La transposition au cinéma aurait pu être un pari risqué, car avec Babine, le film, on fige en quelque sorte l'imaginaire de Fred Pellerin. On impose des visages à ses personnages, des décors de studio à Saint-Élie-de-Caxton. «Ce Babine est une autre version, simplement, estime Pellerin, qui a suivi avec plaisir toutes les étapes de la réalisation du film. Mes histoires évoluent tout le temps en spectacle. Le film enrichit donc le répertoire des versions possibles. On y retrouve quand même une partie du délire que j'ai sur scène.»

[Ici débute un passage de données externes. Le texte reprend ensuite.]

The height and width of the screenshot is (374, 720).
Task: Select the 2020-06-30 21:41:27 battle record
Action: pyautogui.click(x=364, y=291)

«Quand on m'a offert de réaliser Babine, je ne connaissais pas Fred, raconte Luc Picard. Je tenais à lui parler avant d'accepter. Était-il à l'aise avec le fait de se faire déposséder? J'ai mis la main au scénario, mais avec respect.»

Avec respect, mais en tenant mordicus à pondre quelque chose hors du commun. Et qui touche rarement à terre. D'ailleurs, se permet-on assez de rêver au cinéma, ici? «Oui, répond Vincent-Guillaume Otis. Le cinéma québécois est si foisonnant. Même les films très réalistes peuvent nous faire rêver par la suite.»

«On rêve souvent, mais mal, estime toutefois Luc Picard. J'ai trippé sur les Star Wars, mais le rêve pour le rêve ne m'intéresse pas. Il faut que ce soit émouvant.»

Babine prend l'affiche le 28 novembre.